→ **What you are asked to do**:
Take the entries below and print, exactly, the stretch from the line containing "Given: Select STEP AP203 AP214 file type" through the line containing "Image resolution: width=665", both included.

(Collected data)
□ □ □ □ □ □ □

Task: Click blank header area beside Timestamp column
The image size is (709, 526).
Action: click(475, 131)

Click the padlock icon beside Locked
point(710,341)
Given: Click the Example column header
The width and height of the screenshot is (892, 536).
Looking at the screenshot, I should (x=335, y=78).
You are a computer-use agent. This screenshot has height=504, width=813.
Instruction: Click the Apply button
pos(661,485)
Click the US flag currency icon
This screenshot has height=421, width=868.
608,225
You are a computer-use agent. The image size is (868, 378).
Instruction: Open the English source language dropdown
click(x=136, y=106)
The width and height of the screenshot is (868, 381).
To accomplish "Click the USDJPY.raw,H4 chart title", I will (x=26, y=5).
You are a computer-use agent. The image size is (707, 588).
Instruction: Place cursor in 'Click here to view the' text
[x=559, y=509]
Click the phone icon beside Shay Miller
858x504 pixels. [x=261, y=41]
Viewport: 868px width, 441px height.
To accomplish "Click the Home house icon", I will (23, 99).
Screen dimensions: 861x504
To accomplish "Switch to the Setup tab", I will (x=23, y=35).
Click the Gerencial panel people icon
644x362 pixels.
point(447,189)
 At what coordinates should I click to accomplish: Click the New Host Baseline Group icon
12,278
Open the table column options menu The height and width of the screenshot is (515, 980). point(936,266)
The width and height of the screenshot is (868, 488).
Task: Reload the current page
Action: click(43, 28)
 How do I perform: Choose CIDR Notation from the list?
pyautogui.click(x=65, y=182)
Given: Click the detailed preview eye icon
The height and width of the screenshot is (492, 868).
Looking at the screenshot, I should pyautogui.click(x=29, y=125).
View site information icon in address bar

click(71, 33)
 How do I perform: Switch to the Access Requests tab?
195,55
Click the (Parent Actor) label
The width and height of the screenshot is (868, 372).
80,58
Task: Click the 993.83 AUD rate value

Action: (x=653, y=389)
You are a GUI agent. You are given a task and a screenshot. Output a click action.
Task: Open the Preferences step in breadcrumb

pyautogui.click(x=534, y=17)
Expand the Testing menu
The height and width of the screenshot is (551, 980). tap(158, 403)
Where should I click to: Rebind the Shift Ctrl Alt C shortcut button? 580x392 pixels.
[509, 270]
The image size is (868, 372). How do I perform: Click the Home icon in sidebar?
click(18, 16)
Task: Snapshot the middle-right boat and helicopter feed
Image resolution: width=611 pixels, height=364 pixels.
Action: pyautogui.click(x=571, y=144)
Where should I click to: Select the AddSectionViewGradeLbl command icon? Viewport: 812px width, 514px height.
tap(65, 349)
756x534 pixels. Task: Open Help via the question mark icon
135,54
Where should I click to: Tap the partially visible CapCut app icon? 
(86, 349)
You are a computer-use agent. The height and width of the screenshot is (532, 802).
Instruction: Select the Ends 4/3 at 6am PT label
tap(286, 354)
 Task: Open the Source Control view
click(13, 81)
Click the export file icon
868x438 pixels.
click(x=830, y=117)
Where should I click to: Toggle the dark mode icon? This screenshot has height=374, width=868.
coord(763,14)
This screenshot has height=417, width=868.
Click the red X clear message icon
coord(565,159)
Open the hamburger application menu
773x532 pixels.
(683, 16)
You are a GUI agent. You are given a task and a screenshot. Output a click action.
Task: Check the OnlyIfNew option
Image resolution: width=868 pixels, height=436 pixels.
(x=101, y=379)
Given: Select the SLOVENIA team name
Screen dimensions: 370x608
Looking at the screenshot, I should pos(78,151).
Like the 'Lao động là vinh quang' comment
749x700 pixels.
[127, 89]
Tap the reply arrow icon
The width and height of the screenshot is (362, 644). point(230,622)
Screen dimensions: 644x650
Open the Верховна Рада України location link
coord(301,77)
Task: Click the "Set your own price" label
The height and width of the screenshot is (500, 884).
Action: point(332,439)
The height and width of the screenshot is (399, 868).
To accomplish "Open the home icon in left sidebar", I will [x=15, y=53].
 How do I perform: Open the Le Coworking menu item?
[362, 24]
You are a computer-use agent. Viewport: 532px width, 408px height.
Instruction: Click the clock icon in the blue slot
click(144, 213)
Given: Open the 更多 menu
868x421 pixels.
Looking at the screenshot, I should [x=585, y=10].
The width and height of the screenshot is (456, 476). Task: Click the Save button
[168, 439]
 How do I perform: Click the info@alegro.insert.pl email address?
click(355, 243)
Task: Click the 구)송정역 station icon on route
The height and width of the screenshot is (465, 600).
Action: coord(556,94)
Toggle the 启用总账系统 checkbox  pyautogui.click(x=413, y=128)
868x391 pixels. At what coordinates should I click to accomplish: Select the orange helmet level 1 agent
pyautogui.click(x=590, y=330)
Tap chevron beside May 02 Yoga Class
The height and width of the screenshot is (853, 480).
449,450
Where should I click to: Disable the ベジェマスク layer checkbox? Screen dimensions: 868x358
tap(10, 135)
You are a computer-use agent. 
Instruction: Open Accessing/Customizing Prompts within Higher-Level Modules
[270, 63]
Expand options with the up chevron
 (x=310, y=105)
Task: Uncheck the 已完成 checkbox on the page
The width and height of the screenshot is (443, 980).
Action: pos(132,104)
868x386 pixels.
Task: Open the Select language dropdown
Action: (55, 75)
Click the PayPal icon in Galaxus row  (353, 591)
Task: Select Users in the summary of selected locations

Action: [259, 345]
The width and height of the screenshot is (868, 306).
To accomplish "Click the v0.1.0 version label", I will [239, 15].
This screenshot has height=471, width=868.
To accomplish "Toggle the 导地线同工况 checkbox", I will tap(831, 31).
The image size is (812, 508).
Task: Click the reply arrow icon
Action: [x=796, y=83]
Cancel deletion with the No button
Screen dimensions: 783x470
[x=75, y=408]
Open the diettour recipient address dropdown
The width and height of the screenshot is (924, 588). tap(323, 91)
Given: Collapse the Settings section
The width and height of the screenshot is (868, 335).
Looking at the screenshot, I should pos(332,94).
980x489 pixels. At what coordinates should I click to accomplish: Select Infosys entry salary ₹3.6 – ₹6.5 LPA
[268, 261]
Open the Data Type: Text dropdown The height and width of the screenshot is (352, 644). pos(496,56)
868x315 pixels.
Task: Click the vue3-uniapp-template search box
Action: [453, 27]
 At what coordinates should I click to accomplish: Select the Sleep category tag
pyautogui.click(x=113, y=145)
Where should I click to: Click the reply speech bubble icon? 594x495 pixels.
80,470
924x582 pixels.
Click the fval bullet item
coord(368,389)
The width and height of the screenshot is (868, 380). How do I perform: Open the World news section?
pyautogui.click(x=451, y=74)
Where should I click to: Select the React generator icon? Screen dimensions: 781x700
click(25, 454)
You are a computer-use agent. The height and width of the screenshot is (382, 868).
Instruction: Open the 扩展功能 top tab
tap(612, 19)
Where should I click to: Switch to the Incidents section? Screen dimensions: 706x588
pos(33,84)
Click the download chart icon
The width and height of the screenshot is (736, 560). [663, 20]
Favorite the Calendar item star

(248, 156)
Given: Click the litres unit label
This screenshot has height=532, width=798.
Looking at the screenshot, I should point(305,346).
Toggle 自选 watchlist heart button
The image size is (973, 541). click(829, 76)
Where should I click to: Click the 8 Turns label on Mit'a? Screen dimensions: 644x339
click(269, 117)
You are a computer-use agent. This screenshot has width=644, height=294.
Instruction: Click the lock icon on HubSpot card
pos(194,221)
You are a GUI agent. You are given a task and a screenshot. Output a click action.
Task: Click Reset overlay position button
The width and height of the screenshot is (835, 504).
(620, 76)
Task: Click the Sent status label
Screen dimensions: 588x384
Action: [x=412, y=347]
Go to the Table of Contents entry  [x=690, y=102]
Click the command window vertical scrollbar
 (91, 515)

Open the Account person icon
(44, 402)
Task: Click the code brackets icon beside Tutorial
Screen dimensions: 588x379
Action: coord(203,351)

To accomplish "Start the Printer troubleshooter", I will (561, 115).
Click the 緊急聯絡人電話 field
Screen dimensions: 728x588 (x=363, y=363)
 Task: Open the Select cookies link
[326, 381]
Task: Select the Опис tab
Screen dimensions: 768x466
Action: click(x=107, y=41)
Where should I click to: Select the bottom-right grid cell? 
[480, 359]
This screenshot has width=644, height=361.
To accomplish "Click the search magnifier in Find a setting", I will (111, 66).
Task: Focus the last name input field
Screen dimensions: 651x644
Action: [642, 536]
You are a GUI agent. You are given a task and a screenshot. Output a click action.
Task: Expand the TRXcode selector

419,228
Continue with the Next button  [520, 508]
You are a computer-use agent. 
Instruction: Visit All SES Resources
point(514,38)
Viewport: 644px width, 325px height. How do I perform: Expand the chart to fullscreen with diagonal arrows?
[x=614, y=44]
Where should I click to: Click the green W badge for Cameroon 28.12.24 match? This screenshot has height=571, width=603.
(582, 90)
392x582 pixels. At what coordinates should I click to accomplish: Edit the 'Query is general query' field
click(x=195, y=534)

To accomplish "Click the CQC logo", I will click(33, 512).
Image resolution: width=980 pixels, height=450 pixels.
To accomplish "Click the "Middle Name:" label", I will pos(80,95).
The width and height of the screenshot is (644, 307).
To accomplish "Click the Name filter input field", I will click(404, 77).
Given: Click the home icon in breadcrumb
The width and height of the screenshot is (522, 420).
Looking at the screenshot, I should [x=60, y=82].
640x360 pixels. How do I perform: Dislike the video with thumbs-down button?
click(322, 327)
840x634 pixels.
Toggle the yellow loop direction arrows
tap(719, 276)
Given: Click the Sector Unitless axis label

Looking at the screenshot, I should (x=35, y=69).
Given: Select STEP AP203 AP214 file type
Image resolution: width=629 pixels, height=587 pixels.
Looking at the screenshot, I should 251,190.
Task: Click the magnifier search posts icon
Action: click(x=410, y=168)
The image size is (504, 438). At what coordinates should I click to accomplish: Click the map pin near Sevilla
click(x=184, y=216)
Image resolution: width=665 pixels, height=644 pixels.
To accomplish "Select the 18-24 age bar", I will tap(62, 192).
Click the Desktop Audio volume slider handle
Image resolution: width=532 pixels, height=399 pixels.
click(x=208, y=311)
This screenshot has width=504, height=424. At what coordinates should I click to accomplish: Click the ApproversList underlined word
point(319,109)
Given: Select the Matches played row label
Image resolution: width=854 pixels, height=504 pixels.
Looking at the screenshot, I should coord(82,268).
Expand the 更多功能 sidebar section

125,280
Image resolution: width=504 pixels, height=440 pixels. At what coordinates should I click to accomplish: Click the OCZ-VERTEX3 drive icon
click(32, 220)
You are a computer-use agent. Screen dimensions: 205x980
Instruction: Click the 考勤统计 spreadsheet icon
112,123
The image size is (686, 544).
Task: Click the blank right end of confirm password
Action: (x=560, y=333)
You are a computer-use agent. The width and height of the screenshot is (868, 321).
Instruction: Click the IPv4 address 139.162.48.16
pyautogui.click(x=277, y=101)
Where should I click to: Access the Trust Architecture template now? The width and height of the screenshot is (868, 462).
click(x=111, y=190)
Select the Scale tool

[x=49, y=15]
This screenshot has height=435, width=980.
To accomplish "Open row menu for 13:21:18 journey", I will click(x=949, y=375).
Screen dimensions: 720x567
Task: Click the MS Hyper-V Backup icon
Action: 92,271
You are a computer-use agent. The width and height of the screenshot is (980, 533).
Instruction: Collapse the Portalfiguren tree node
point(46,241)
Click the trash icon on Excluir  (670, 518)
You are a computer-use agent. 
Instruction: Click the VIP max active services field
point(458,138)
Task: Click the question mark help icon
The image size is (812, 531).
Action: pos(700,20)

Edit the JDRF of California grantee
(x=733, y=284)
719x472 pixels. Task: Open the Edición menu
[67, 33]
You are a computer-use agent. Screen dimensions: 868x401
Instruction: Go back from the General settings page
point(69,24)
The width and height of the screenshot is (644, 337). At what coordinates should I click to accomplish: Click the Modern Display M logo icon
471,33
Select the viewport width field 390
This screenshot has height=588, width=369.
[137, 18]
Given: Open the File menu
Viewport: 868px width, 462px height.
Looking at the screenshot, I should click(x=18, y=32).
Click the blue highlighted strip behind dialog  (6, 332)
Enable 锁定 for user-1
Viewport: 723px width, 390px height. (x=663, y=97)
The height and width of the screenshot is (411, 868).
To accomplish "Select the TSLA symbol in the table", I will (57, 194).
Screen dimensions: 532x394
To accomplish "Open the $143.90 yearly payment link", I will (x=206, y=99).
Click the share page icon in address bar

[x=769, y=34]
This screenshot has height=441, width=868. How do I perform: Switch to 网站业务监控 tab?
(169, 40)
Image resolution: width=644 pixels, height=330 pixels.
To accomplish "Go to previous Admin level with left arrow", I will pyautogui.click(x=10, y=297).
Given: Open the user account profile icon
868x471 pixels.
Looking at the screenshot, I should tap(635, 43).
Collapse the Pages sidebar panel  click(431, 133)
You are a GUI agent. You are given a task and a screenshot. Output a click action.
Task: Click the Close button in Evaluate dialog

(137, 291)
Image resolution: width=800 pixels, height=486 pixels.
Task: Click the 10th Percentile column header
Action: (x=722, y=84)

□ □ □ □ □ □ □

→ **Response to the exercise**:
Given: Select STEP AP203 AP214 file type
Image resolution: width=629 pixels, height=587 pixels.
Looking at the screenshot, I should 251,190.
Task: Click the magnifier search posts icon
Action: click(x=410, y=168)
The image size is (504, 438). At what coordinates should I click to accomplish: Click the map pin near Sevilla
click(x=184, y=216)
Image resolution: width=665 pixels, height=644 pixels.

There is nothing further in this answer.